*** LISTED ENTRIES ***

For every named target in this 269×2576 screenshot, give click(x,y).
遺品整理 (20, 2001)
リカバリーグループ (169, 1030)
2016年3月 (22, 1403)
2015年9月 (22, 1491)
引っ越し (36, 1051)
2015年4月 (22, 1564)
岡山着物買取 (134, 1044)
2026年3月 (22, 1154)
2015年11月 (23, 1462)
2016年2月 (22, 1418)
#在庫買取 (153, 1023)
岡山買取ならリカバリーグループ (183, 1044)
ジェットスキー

*** End of LISTED ENTRIES ***

**ASSIGNMENT**:
Set down all the data exactly as given.

**YOUR RESPONSE**:
For every named target in this 269×2576 screenshot, give click(x,y).
遺品整理 (20, 2001)
リカバリーグループ (169, 1030)
2016年3月 (22, 1403)
2015年9月 (22, 1491)
引っ越し (36, 1051)
2015年4月 (22, 1564)
岡山着物買取 (134, 1044)
2026年3月 (22, 1154)
2015年11月 (23, 1462)
2016年2月 (22, 1418)
#在庫買取 (153, 1023)
岡山買取ならリカバリーグループ (183, 1044)
ジェットスキー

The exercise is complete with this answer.